In my recent article "Death Threats for a Dutch MP" (November 29, 2004), I cited "a new survey by the respected newspaper Algemeen Dagblad." I believed the bullet points that followed were quoted directly from their Web site; however, I have since learned they were originally written by blogger Arjan Dasselaar on his Web site, Zacht Ei. I had seen the item on a third party's Web site, and this source mentioned neither Dasselaar nor the blog Zacht Ei; it presented the material as though it were a quotation from the newspaper. Thus, I was under the impression the quotations were taken directly from Algemeen Dagblad and did not cite Zacht Ei; I would not have hesitated to attribute the comments to Mr. Dasselaar had I known they were his. FrontPage Magazine has now corrected my honest mistake.
Although my article stated the poll statistics came from Algemeen Dagblad, I did not put the extract featured in my article in quotation marks, giving the impression that these comments were my own. This inadvertent oversight – for which I alone am responsible – failed to live up to the high journalistic standards I hold. As a professional journalist of 25 years' standing, I am well aware of the importance and morality of attribution.

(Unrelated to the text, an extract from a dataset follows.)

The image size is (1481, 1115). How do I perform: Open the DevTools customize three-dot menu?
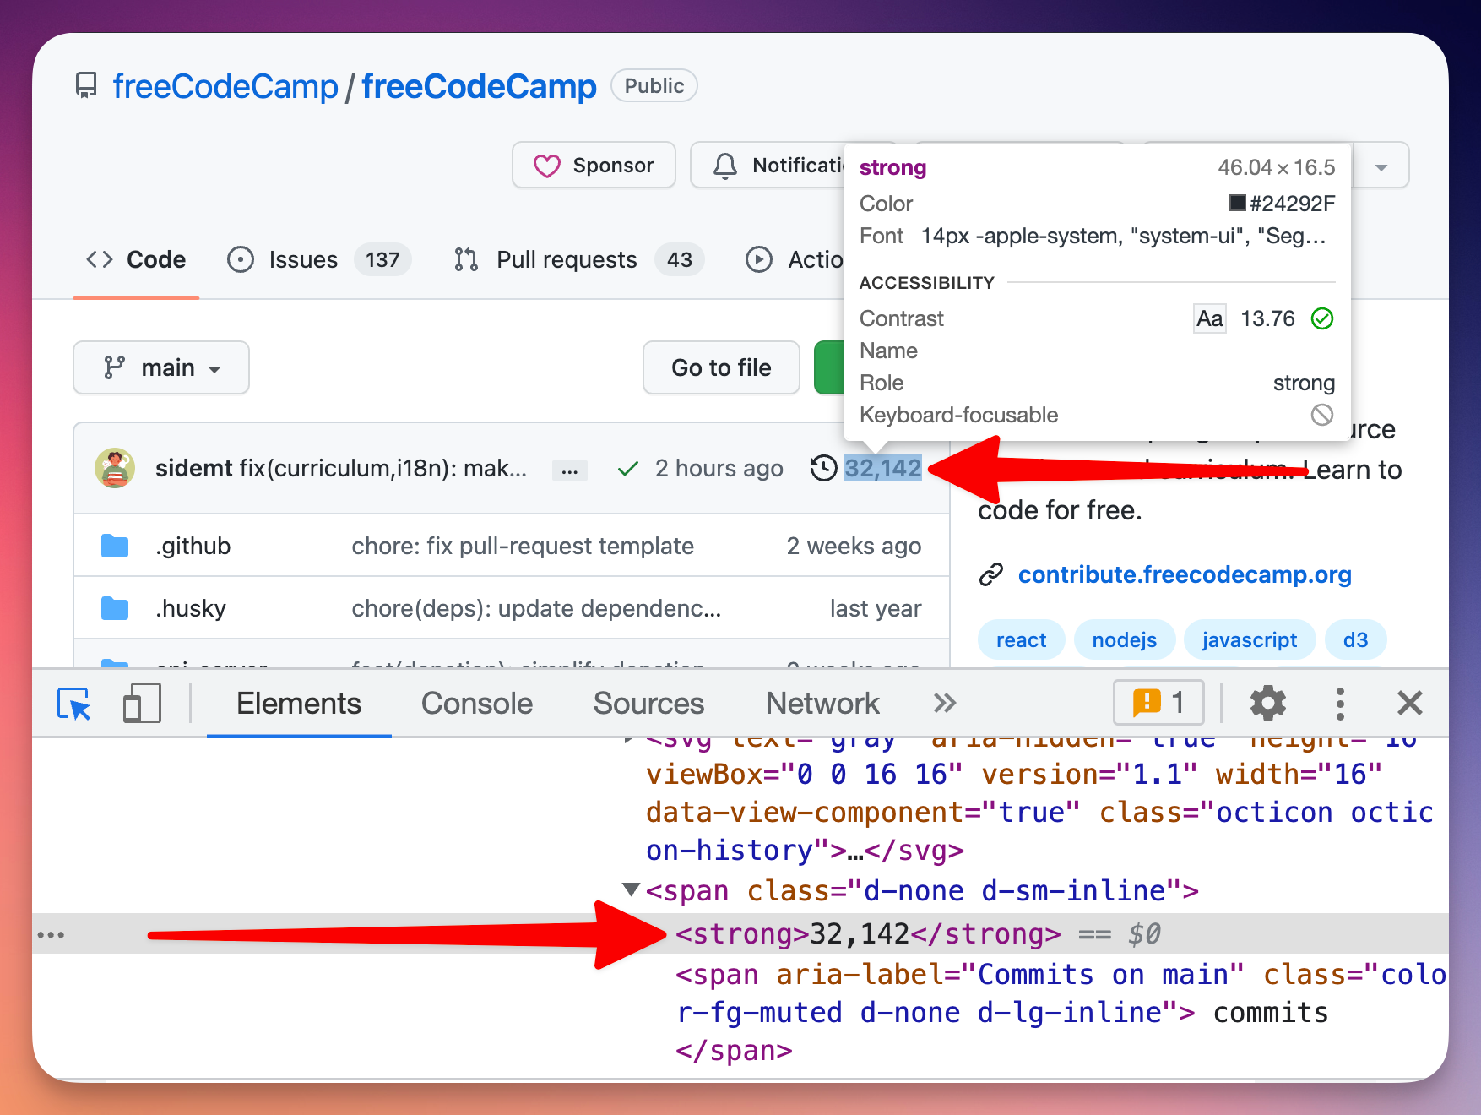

I sincerely apologize to you, my readers, for this oversight. I also apologize to Arjan Dasselaar for reproducing his work without attribution, albeit unknowingly, as I was innocently unaware of its source. His prescient analysis of this poll deserved wide circulation, and it will now receive the credit it deserves.
Finally, I regret any embarrassment my actions have caused FrontPage Magazine. I hope all freedom-minded Web sites and bloggers will continue to work with FrontPage in its historic mission to safeguard the democratic West from the threat of Islamist persecution.